*Your objective*. Report every line in the records below that contains the string "image", copying each matching line in full.

*The input*.

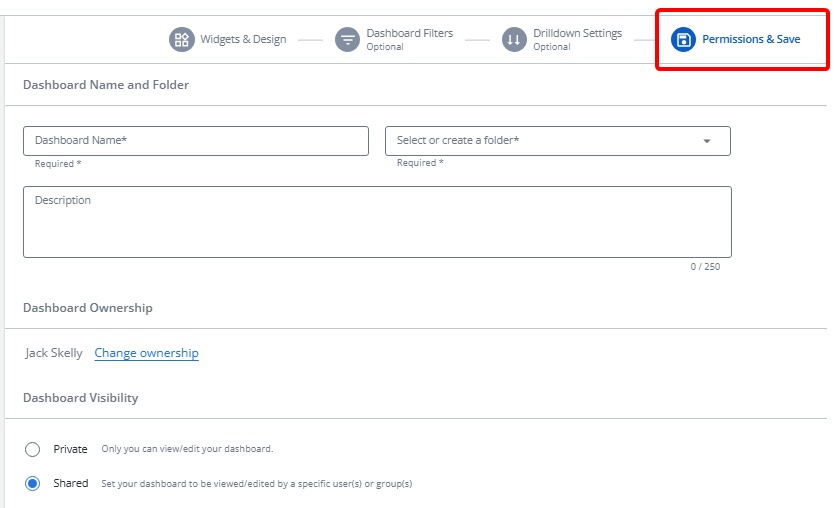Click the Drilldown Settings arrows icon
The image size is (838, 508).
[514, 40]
...
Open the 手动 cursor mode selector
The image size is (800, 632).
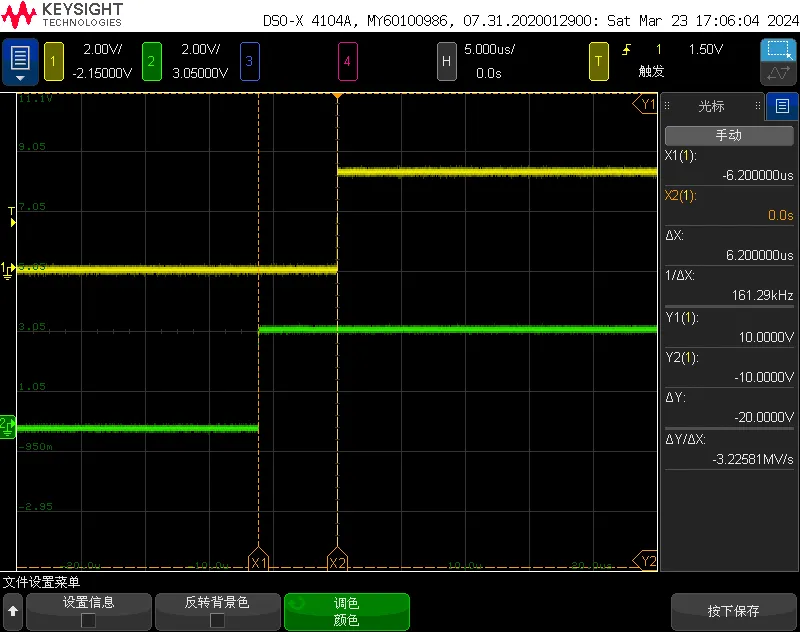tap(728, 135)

*Exercise response*.
The image size is (838, 508).
The image size is (800, 632).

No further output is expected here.